Trump's bald spot on trade.
Populists face a tragic flaw. Their rhetoric commits them to irrational actions. Irrational actions cause negative results and more rhetoric. Populists stick to their scripts, treating disagreeing information as affirming their rhetoric. Positions polarize, intensifying negative and unsustainable results.
So goes Trump's tenure as president in various areas, in particular trade. Given all he's promised and said, I don't expect Trump to drop his isolationist, protectionist, and anti-globalist behavior. I don't expect him to view pushback or retaliation as a symptom of bad decision-making. I expect American voters will vote differently in several years. Trump's populism in governing America is costing way too much.
South Korea faces tariffs on solar panels and washing machines. Next in the balance is steel. Most analyses find this mistaken and likely to backfire. South Korea has taken its case to the World Trade Organization. Korea seeks payments related to an old case the U.S. lost. I can't find anyone who has much good to say about Trump's tariffs. Even that stalwart friend of the right and who have you, the Brookings Institution, has written negatively. Former leaders, former heads of economic think tanks, current counterparts, and nearly the entire world condemns this step backwards.
I worry this feeds Trump's bottomless ego and plays to his hand. He likes having cases, issues, and matters to rail against. The telltale sign of Trumpian populism is the absence of a countermeasure. There's no one in his cabinet with current knowledge of international economics and international economic relations who stands up to the president and identifies the irrationality of his positions. Of course, groupthink characterizes Trump's coterie.
Trump is wrong to say the recent GM decision to close a plant in South Korea is because the plant will return to America. In fact, GM announced plans to invest $2.8 billion in Korea over the next decade, not to move to Detroit.
Trump's tariffs on solar panels won't stop the Chinese, and they won't in themselves increase American jobs or demand for American solar panels. Trump's picks for protection sound like a senile Mafia boss trying to settle 30-year old scores.
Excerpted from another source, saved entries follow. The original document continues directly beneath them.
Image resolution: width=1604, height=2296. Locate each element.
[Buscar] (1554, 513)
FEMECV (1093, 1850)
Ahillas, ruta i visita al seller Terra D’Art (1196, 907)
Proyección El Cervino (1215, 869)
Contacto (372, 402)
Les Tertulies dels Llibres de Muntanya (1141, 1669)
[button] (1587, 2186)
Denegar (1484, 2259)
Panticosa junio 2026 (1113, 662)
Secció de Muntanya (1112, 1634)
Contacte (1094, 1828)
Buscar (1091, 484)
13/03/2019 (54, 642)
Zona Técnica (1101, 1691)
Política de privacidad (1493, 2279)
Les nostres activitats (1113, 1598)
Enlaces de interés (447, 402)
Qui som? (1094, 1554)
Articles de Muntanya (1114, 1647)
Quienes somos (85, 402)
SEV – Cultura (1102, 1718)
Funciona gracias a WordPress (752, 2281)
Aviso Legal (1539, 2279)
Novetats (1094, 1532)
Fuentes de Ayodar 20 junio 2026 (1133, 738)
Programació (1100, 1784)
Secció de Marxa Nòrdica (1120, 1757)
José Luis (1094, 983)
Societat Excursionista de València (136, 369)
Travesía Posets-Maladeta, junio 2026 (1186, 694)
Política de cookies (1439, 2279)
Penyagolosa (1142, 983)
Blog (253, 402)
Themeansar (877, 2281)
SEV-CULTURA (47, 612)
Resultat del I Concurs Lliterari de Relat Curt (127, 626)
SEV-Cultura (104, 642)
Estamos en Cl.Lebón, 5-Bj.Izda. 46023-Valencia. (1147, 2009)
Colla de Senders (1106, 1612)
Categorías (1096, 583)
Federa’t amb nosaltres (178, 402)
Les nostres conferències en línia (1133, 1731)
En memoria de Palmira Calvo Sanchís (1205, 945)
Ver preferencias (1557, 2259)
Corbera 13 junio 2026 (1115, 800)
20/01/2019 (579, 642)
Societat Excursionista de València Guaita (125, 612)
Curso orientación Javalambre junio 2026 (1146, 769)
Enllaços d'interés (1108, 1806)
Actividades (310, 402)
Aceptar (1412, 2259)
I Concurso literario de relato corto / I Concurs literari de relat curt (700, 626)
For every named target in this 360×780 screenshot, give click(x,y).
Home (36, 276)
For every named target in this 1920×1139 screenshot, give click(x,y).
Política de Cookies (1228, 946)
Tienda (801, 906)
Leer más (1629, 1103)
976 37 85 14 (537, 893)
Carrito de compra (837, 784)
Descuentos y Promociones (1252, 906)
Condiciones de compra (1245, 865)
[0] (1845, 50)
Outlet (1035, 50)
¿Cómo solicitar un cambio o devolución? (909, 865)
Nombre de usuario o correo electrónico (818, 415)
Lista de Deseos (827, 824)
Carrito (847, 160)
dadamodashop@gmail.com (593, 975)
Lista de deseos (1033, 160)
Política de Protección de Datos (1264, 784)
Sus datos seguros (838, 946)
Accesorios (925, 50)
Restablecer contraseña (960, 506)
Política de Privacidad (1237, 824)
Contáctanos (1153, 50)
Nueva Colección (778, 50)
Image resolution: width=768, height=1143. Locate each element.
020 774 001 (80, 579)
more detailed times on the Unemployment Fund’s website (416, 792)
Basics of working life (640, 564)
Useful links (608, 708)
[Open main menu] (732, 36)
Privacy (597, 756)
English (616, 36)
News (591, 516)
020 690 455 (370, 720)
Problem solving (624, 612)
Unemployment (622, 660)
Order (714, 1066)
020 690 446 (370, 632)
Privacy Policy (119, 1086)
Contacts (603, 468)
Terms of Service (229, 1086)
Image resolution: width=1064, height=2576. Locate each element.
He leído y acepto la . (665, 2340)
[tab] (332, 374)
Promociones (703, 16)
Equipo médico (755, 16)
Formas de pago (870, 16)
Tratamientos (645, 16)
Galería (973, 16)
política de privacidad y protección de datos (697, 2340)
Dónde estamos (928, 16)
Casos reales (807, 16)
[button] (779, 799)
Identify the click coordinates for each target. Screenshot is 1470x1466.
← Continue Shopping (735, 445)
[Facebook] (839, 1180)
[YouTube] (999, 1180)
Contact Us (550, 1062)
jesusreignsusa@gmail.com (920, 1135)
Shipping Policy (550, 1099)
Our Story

I thought Trump promised to make big deals on the heels of his America Great Again theme park. No one's out there negotiating much. Here's betting America's partners will begin to show sour on bilateralism. I've read that two-way trade negotiations no longer suit the nature of most international trade and commerce. America worked to create a leadership reality Trump wants to destroy. Reactionary behavior is the mark of a populist gone demagogue.
Trump thinks his tariffs are "targeted" and his actions mirror an advanced American missile with guidance systems. But his tariffs are like a perversion of a Leroy Nieman impressionist artwork. They'll splatter many countries and collateral industries and companies associated with the main "targets," hitting economies worldwide and earning more ill will. They'll reap global retardation beyond the surface of this superficial initiative in search of its death.
Steel tariffs will not prevent trans-shipping of steel and are unlikely to succeed because cheap steel will still find a market. The United States government subsidizes many goods and industries. Why we think we can outdo other countries that choose to do the same is inane. We can stamp our feet and say we're America. Who cares?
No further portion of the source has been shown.